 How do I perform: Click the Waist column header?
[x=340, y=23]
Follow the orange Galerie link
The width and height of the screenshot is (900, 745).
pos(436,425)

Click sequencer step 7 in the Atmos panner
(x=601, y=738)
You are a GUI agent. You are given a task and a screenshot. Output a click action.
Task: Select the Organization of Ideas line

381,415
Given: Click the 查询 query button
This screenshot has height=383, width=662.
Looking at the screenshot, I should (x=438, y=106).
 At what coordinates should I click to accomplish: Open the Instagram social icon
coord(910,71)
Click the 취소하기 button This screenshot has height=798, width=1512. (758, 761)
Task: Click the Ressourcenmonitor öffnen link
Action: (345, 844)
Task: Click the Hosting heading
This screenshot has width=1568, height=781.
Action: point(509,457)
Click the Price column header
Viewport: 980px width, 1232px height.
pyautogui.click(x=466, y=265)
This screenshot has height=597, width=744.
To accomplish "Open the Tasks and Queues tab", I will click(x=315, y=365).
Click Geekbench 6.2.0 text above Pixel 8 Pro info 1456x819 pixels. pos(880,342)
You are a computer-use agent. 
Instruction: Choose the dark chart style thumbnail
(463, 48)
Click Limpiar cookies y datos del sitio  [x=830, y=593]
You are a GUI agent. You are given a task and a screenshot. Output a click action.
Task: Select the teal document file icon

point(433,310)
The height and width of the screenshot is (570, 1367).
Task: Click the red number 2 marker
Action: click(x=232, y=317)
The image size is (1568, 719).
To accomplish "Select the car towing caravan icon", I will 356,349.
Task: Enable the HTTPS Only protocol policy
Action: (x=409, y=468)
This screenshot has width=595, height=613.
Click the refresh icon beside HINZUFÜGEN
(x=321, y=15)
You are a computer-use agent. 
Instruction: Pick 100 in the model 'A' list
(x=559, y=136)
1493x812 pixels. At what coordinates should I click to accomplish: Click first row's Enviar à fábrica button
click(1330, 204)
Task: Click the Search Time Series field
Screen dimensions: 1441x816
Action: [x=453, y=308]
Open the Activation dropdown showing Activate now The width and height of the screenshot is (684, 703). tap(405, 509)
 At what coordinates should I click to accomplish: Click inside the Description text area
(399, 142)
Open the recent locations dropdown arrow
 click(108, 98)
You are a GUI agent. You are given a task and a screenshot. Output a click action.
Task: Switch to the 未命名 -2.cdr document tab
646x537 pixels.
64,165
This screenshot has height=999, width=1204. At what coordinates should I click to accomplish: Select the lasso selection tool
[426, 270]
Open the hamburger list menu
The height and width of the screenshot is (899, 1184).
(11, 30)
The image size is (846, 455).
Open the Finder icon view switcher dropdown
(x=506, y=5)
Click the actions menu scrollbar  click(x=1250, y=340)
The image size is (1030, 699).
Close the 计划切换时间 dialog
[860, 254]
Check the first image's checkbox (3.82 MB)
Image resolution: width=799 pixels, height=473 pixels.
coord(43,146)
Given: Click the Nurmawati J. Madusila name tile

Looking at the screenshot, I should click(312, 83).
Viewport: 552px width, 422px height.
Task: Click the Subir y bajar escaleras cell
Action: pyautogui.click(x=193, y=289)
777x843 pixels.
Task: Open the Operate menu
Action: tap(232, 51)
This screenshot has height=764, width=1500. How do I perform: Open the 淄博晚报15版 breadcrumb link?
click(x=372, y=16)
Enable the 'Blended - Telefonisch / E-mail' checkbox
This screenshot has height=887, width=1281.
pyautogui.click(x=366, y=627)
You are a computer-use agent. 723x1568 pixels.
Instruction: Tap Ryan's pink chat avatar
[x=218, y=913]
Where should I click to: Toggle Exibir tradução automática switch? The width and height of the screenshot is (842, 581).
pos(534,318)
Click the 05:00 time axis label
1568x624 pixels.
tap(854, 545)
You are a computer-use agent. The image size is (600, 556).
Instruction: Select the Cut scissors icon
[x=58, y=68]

◆ Task objective:
Rewrite the records from the line containing "Click the 05:00 time axis label" through the end of the records, replacing "scissors" with "shears" and leaving everything else unchanged.

◆ Exercise response:
Click the 05:00 time axis label
1568x624 pixels.
tap(854, 545)
You are a computer-use agent. The image size is (600, 556).
Instruction: Select the Cut shears icon
[x=58, y=68]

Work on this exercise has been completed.